While it’s impossible to recommend the movie to anyone and still save one’s face, for those who know what they’re getting into Goddess of Love offers solid 90 minutes of nonchalant – and totally trivial – entertainment.

80s-o-meter: 88%

Total: 67%

#775 Some Kind of Wonderful (1987)

A refreshing change in the endless stream of high school romantic comedies, Some Kind of Wonderful ditches the comedy and goes for the drama. It’s a mix of genres that often ends up melodramatic, cringeworthy and unintentionally funny, but John Hughes, who wrote and produced the movie with his impeccable Midas’ touch once again guarantees hitting the mood just right.

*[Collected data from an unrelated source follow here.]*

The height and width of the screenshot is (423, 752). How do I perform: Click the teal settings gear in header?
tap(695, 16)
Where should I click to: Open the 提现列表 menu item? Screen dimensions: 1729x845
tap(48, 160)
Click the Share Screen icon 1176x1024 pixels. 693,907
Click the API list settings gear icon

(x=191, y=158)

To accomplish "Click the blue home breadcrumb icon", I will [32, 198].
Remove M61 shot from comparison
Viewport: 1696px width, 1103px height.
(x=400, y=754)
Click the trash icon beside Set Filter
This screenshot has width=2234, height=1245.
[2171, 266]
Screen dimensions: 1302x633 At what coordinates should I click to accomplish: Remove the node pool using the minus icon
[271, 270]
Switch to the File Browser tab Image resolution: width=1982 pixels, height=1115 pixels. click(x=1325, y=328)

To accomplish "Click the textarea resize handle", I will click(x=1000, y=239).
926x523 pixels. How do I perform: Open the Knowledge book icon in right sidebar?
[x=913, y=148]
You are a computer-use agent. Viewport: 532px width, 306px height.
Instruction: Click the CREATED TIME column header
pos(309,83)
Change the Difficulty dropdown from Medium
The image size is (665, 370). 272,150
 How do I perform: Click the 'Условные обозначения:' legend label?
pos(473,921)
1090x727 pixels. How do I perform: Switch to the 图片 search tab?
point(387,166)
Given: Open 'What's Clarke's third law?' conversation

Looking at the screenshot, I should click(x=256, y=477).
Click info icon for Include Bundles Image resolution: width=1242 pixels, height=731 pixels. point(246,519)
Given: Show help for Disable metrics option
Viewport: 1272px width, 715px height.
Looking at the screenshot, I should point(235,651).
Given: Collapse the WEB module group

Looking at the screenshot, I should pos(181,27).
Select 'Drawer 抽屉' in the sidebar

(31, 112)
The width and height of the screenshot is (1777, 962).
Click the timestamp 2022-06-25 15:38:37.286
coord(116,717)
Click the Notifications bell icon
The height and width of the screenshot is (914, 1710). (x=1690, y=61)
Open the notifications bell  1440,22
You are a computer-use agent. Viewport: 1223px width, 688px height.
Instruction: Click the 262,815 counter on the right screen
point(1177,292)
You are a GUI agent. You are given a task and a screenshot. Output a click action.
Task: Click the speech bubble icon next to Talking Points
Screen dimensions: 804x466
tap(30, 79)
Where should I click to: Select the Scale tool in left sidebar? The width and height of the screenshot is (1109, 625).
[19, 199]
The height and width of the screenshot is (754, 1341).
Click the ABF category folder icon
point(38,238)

The movie deals about your usual teenage themes; insecurity, rejection and searching one’s identity. Plotwise the movie deals with being friend zoned, learning to grow and coming to terms with what matters the most in life. It all sounds a mouthful, but Some Kind of Wonderful never condescends to preaching but concentrates to telling the story in an entertaining fashion, and the themes presented here still feel fresh. Thanks to the humour being used sparingly, it manages to hit the target every time.

Eric Stoltz and Lea Thompson make for a strong leads with some genuinely good electricity going on, and my hat is off to John Ashton whose portrayal of the good willed father who wants the best for his kids, but constantly misses the mark is an absolute delight to watch. The chemistry between Stolz and Mary Stuart Masterson is kind of a hard sell, which cripples the credibility of the movie a bit. While it can be argued that Molly Ringwald who turned down the role of the tomboy Watts would’ve made a stronger candidate for the unlikely object of love, this is not a deal breaker in any way.

80s-o-meter: 96%

Total: 90%

#772 You Can’t Hurry Love (1988)

You Can’t Hurry Love is a fish out of water story about a young man moving to LA, trying to find a direction in his life while seeking for true love, mostly by trying to pass as a real LA cool cat. The story revolves around video dating which was a huge hit in the late 80s. These awkwardly shot VHS videos have been amusing people ever since they were uploaded to Youtube some 20 years later. Story is a strong word here though as the movie is more like loose scenes that somehow blend into each other.

For being a low budget movie, You Can’t Hurry Love has managed to gather some impressive cameos and song licences (not written for the movie, obviously); Charles Grodin makes a short but sweet visit as a disgruntled, condom-dispensing dad and Phil Collins’ huge 1982 hit song You Can’t Hurry Love can be heard as the title soundtrack for the movie. David Packer, formerly known to public from V the TV Mini-series and its sequels makes for a performance that’s synonymous with the movie itself: Unwitty but sympathetic and lovable.

You can’t hurry love isn’t obviously significant, nor even a good movie in any way – but somehow, one just can’t be too angry about it all.